YENİDÜŞÜNCE’DEN
Değerli YeniDüşünce Okurları,
Geçtiğimiz Kasım Ayının son günleri Merhum Başbuğ Alparslan Türkeş’in 100. Doğum yılı anma etkinliklerine sahne oldu. Ülkü Ocaklarımız “İlk Ülkücü” Türkeş’i; Milliyetçi Hareket Parti’si de “Kurucu Genel Başkanları” Türkeş’i onun tarihi kişiliğine yaraşır etkinliklerle andı, onun hatıralarını yaşattılar. 140 bin Ülkücü sel olup Başkent Ankara’ya aktı… Ankara’ya gelen gençlerin yüzde sekseni hayatında Başbuğ Türkeş’i hiç görmemişti… Onun vefatından sonraki Türkiye’ye doğmuşlardı…Bu durum şüphesiz sosyologlarca incelenmesi gereken bir durumdur. Onu hiç görmeyen Türk çocukları niçin onun yolundan yürüyor, onun ülkülerini hayata geçirmek için mücadele ediyorlardı? Gerçekten incelenmesi gereken bir durumdu bu…
Ülkücüler, önce “Gençlik Çalıştayı”nda bir araya geldiler. Ertesi gün büyük gündü. Ankara’da yeryerinden oynadı. Önce Merhum Başbuğ’un mezarında birleşti ülküyle atan, hüzünlü yürekler. Sonra İlk Başbuğun huzurunda, Atatürk’ün anıt mezarında sessiz ve vakur bir vazifedeydi gençler.
Anıttepe’den Ankara(Arena) Kapalı Spor Salonu’na yürüdü yüz binler. 3. Türk Gençlik Kurultayı’na katılacaklardı. Heyecanlıydılar, gururluydular, umutluydular… Dünya denilen şuküreyi, feleğe inat, elleriyle göğe kaldıracak dirilikteydiler…

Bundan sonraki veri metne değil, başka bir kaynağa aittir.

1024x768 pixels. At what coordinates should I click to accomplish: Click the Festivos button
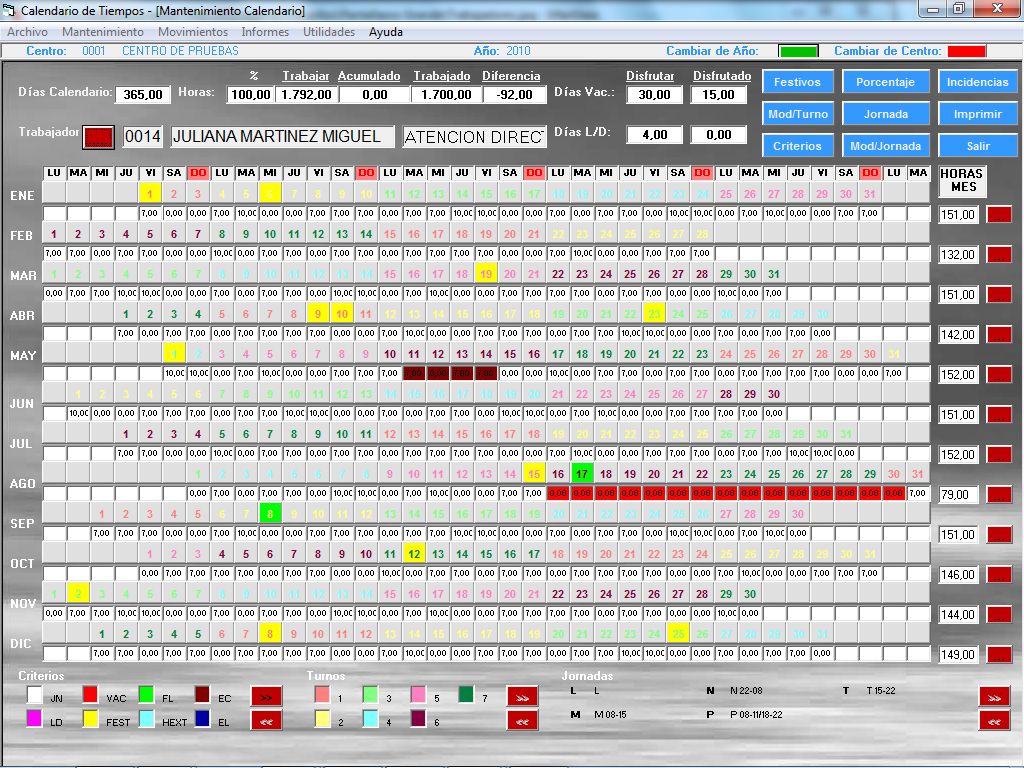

Lider Bahçeli Başbuğ’u anlattı Türk gençlerine, Ülkücülere:
“Vefatının üzerinden 20 yıl, doğumunun üzerinden de bir asır geçmesine rağmen, Türkeş Bey'e sevgimiz, bağlılığımız hiç azalmadı. Gelişmeler onu hep haklı çıkardı. Vizyonu her zaman hayranlık uyandırdı. Onda geniş bir ufuk vardı. İleriyi görme kabiliyeti şahsında temerküz etmişti. Türkiye'nin umutsuzluğa kapıldığı bir dönemde, 9 Işık Doktrini’yle karanlığı yardı,karamsarlığı aştı, siyasî ve fikrî düzeydeki karaborsa mantığını, karambolden beslenen kirli emelleri yıkıp geçti. Dedi ki: 'Milliyetçisiyiz, Türkçüsüyüz.Neden Türkçüyüz? Çünkü milletimiz Türk milletidir.'
Herkes duysun ve şahit olsun ki: Türk'üz, Türkçüyüz, Türkmilliyetçisiyiz. Ülkücüyüz, son nefesimize kadar da Turancıyız…”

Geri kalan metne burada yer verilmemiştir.